Bangkok, Nov. 17: The Earth is losing species at a rate comparable to the mass extinction of the dinosaurs, environmentalists warn today.
The World Conservation Union's annual Red List of endangered species, released at its conference in Bangkok, lists five species that have been added to the 'extinct' category. Nearly 16,000 species are listed as being threatened with disappearing, with more than 200 of them already described as 'possibly extinct', and almost 3,000 as 'critically endangered'.
The list, compiled by a worldwide network of 8,000 scientists, is regarded as the most authoritative statement of the planet's biodiversity and guides environmental policies around the world.
Officials of the World Conservation Union (IUCN), which brings together governments, scientists, activists and the private sector in the world's biggest environmental umbrella organisation, said extinctions were happening up to 1,000 times faster than the natural 'background' rate.

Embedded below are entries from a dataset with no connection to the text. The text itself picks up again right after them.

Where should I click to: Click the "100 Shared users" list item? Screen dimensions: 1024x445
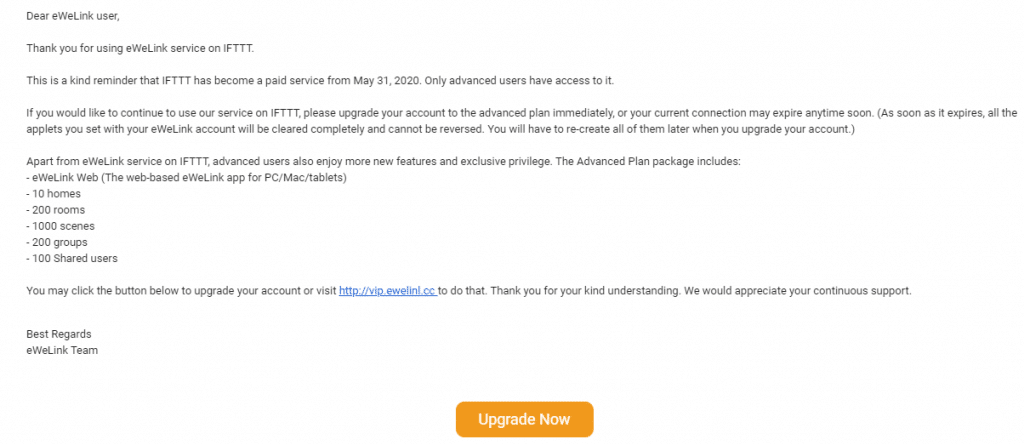72,258
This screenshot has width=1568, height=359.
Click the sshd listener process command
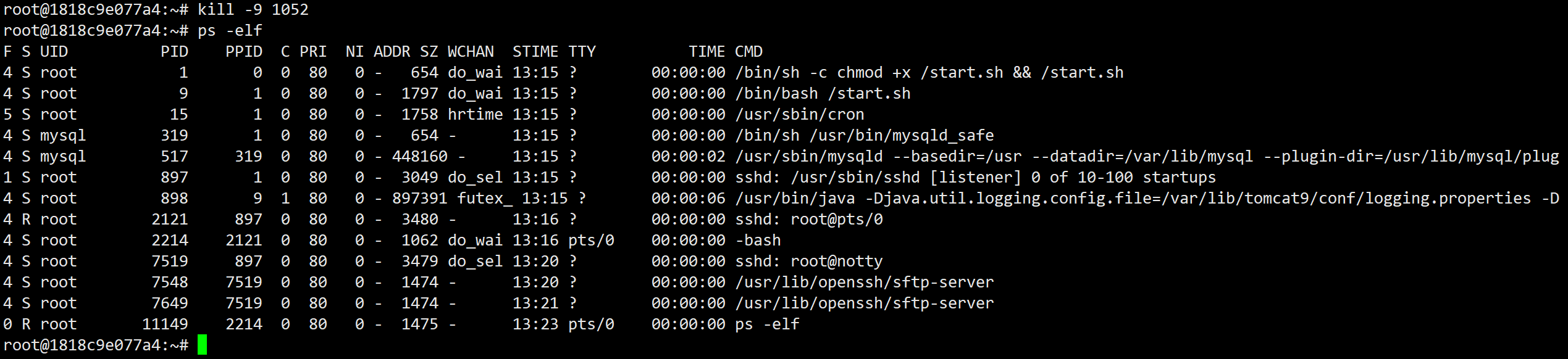click(975, 177)
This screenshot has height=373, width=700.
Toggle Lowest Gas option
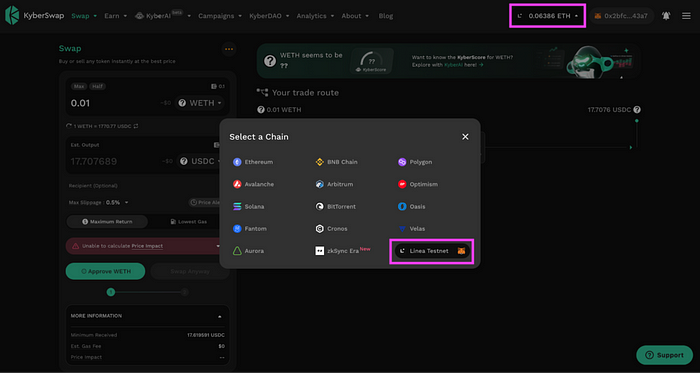coord(188,222)
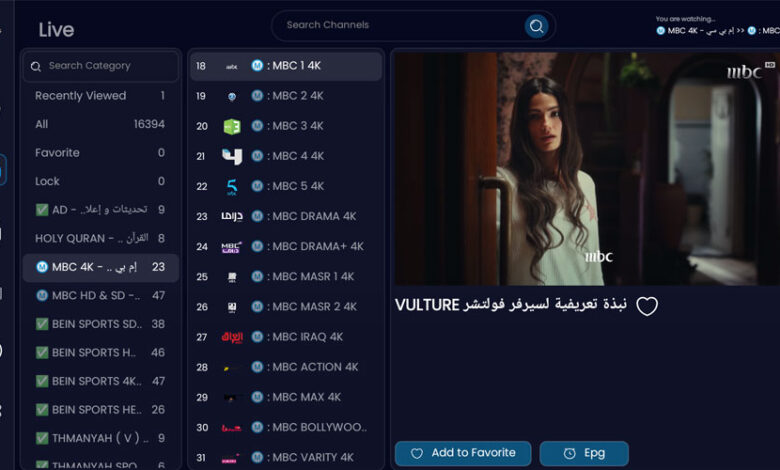The image size is (780, 470).
Task: Click the live video preview
Action: click(x=585, y=168)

There have been five mass extinctions in the history of the Earth, one of which saw the end of the dinosaurs and the rise of the mammals. Chris Hilton-Taylor, the Red List programme officer, said: 'The rate of loss of biodiversity is getting worse. We are facing the sixth extinction.'
The five newly lost species include the St Helena olive, a tree native to the British Atlantic island, the last surviving specimen of which died in December after attempts to breed from it failed.
Others include the golden toad, which lived on a mountain ridge in Costa Rica. The last example was seen 15 years ago. The same time frame applies to the Hawaiian thrush, eliminated by destruction of its forest habitat.
Another species native to the American Pacific islands, the Hawaiian crow, was listed as extinct in the wild.
A Malagasy freshwater fish known only by its Latin name, Pantanodon madagascariensis, disappeared after its swamp habitat was converted into rice fields, and a Brazilian amphibian, Phrynomedusa fimbriata, has not been seen since it was discovered 80 years ago.
But two species previously believed to be extinct, the New Zealand storm petrel and the Miller Lake lamprey, an American fish intentionally eliminated from its Oregon home to stop it eating trout fingerlings, were recategorised after new specimens were discovered.
Simon Stuart, the IUCN's senior adviser on biodiversity assessment, said the extinctions were not simply the result of Darwinian natural selection. 'What's happening now is extraordinary, more than anything seen in the fossil record, and it is affecting many more groups.'
He added that extinctions were underestimated because of the difficulty and expense in establishing that a species had vanished.
Stuart said: 'Extinctions taking place for climatic change reasons and new emerging diseases are warnings of much more dangerous things happening in the biosphere which will affect us and affect the productive economic systems we all live off.' If no measures were taken to address the issue, he added, 'we are going to find much more scary things happening in terms of the liveability of the planet and then we will wish we had taken the warnings other species had given us'.